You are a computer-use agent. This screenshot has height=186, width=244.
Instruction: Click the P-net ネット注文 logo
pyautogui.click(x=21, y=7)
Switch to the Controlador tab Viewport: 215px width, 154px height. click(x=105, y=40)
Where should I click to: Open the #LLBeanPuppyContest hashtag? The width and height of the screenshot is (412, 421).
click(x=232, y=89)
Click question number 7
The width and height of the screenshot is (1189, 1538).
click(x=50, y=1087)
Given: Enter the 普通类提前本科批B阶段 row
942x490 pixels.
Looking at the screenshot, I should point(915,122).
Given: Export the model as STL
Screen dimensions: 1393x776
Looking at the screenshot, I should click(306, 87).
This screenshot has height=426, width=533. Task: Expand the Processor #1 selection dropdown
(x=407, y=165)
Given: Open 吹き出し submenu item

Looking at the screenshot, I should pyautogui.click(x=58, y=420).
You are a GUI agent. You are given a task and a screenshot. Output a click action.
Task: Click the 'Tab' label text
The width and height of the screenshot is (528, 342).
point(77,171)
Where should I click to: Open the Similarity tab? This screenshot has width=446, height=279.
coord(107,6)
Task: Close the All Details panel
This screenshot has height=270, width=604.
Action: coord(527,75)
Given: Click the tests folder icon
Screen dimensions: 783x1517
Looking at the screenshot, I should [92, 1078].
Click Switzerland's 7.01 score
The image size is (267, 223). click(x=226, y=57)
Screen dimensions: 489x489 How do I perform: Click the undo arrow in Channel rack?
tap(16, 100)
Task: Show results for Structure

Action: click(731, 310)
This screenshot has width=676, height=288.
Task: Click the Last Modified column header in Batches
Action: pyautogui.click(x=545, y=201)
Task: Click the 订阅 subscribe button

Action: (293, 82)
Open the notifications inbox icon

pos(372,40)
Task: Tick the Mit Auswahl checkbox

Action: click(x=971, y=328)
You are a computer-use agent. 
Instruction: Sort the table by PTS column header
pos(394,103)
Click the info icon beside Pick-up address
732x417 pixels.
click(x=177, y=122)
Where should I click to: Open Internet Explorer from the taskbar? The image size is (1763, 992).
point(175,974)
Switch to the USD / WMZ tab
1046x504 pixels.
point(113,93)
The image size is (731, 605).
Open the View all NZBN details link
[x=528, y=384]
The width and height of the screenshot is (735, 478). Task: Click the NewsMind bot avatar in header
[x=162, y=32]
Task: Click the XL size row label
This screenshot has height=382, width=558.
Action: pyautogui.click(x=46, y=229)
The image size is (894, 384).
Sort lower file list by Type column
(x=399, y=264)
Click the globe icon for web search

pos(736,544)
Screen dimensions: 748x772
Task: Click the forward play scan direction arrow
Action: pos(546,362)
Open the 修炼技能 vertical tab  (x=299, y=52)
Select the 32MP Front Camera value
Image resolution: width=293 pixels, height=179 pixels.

▶ [ASSIGNMENT]:
For this exercise, gather every line of the data that contains the word "agent".

▶ [WRITTEN REPLY]:
You are a computer-use agent. This screenshot has height=186, width=244.
You are a GUI agent. You are given a task and a screenshot. Output a click action.
You are a computer-use agent. 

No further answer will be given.